Deutschlands Gebäudewende: Wie Städte fossile Heizungen durch erneuerbare Energien ersetzen
Deutschlands Gebäudewende: Wie Städte fossile Heizungen durch erneuerbare Energien ersetzen
Deutschland treibt seine Pläne voran, die Emissionen im Gebäudesektor zu senken – ein Bereich, der derzeit rund 40 Prozent des deutschen CO₂-Ausstoßes verursacht. Die Wende hin zu erneuerbarer Wärmeversorgung hat bereits begonnen: Städte und Gemeinden setzen neue Strategien um, um ihre Klimaziele zu erreichen.

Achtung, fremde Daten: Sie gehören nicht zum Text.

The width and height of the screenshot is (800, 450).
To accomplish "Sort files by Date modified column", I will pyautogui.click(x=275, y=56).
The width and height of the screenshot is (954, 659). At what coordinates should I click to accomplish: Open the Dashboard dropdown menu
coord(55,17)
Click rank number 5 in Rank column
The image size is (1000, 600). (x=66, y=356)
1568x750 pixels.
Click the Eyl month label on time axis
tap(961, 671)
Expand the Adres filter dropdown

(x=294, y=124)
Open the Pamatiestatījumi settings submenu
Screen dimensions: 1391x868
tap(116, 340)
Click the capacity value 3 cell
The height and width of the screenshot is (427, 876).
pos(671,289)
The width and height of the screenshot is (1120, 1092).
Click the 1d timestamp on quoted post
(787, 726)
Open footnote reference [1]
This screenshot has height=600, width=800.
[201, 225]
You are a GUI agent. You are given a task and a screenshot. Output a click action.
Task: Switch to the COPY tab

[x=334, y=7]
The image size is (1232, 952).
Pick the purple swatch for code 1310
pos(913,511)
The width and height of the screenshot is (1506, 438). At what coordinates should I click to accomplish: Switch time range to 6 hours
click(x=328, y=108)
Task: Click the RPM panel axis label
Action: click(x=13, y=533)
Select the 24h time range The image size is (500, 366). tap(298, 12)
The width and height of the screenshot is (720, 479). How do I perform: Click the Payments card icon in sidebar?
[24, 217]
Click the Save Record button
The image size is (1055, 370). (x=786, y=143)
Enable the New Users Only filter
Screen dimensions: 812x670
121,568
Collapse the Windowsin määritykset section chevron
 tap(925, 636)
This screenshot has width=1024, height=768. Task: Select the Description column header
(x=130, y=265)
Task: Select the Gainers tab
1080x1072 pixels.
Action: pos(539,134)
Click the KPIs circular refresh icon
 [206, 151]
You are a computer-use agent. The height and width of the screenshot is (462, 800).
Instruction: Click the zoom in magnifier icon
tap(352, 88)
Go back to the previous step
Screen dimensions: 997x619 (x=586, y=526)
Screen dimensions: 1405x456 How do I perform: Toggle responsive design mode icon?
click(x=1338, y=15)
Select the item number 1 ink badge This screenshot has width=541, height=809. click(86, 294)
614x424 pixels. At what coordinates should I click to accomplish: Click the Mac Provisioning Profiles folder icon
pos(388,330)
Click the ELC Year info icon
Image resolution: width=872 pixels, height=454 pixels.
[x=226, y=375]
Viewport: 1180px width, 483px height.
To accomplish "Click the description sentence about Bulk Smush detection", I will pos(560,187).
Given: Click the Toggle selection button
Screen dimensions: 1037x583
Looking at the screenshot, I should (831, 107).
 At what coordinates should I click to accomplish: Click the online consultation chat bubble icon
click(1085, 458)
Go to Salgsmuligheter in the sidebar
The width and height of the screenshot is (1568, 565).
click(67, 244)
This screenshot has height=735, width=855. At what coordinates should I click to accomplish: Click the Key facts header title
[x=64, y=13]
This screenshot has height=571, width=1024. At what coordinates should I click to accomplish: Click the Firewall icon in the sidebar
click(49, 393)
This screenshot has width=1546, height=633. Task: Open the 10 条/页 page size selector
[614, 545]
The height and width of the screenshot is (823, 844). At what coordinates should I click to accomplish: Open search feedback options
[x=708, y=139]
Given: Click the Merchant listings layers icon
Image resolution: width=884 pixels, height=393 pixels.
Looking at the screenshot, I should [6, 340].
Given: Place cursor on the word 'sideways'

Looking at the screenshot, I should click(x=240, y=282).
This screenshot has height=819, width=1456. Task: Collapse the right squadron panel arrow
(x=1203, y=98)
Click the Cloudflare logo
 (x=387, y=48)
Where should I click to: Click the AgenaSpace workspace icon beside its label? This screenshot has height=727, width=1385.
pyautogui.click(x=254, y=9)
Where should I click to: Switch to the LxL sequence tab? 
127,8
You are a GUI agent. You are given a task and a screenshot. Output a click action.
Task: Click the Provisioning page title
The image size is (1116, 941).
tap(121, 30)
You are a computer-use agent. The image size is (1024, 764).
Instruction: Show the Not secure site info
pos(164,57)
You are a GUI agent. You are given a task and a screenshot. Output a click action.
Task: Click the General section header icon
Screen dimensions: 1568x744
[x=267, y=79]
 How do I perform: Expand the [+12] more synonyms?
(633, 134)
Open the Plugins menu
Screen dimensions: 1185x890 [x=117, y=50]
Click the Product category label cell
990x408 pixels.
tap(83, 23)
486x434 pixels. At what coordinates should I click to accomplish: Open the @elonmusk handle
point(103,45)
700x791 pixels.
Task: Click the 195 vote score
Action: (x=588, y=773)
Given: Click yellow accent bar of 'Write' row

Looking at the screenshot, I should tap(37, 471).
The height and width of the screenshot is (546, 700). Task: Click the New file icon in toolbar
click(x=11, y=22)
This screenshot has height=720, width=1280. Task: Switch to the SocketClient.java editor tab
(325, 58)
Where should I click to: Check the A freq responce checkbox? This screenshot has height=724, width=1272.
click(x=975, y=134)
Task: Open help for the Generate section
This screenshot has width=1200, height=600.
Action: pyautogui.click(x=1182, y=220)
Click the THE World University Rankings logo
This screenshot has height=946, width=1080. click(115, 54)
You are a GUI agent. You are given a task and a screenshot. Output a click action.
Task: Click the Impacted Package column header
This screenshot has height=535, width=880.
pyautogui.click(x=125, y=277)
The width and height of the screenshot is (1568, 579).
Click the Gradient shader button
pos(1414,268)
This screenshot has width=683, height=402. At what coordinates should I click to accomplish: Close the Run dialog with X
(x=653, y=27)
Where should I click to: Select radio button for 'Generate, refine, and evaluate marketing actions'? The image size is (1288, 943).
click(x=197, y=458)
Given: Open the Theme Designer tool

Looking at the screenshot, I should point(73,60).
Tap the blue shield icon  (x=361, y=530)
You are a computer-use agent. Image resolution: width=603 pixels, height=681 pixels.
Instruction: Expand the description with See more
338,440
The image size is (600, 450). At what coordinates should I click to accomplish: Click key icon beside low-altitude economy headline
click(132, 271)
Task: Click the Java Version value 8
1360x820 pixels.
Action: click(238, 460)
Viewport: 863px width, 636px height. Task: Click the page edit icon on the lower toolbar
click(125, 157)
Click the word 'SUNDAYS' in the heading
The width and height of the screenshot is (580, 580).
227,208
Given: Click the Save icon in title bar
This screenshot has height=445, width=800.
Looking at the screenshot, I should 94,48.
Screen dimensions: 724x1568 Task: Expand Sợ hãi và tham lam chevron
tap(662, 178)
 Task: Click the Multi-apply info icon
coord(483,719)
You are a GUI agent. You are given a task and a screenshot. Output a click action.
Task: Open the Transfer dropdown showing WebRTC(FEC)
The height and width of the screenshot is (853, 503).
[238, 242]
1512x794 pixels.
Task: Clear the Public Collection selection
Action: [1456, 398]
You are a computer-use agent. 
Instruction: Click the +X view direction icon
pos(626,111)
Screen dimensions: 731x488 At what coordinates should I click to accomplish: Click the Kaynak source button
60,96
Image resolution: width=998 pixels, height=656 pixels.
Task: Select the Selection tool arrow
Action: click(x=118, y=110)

Besonders ältere Immobilien bieten großes Potenzial für Verbesserungen – manche verbrauchen bis zu fünfmal mehr Energie als moderne Gebäude. Nun ergreifen lokale Behörden Maßnahmen, um die Wärmeversorgung ganzer Stadtteile umzugestalten und langfristig sicher sowie nachhaltig aufzustellen.
Die kommunale Wärmeplanung ist dabei zu einem zentralen Instrument des Wandels geworden. Bis Februar 2026 hatten 98 Prozent der Gemeinden mit mehr als 45.000 Einwohnern entweder mit der Erstellung solcher Pläne begonnen oder sie bereits abgeschlossen. Vorreiter sind Städte wie Gütersloh, Emmendingen und Koblenz, wo in bis zu 86 Prozent der Fälle Wärmepumpen empfohlen werden. Auch Darmstadt und Wiesbaden haben Fortschritte gemacht und detaillierte Wärmestrategien veröffentlicht, die den Ausstieg aus fossilen Brennstoffen vorantreiben.
Im Fokus stehen nicht nur Neubauten. Ältere Stadtviertel werden durch serielle Sanierung aufgewertet – ein Ansatz, der sich am niederländischen Energiesprong-Modell orientiert. Diese Methode beschleunigt energetische Sanierungen und hält dabei die Belastungen für Anwohner so gering wie möglich. Digitale Tools unterstützen den Prozess, indem sie den Wärmeverbrauch in Echtzeit erfassen und Einsparpotenziale aufzeigen.
Wärmenetze werden ausgebaut und modernisiert, um die Transformation zu tragen. Ziel ist ein System, in dem Gebäude und Infrastruktur zusammenwirken und die Abhängigkeit von importierten fossilen Energieträgern verringert wird. Nach dem Gebäudeenergiegesetz (GEG) müssen alle neuen Heizsysteme in Neubauten künftig mindestens 65 Prozent erneuerbare Energien nutzen. In kleineren Häusern ersetzen zunehmend Wärmepumpen Gas- und Ölheizungen, was die Emissionen auf lokaler Ebene weiter reduziert.
Die Umstellung auf erneuerbare Fernwärme bringt sowohl ökologische als auch praktische Vorteile mit sich: Kommunen gewinnen an Energieunabhängigkeit, während Anwohner von geringeren Emissionen und einer stabileren Versorgung profitieren. Da die meisten größeren Städte ihre Transition bereits planen, wird sich der Wandel in den kommenden Jahren weiter beschleunigen.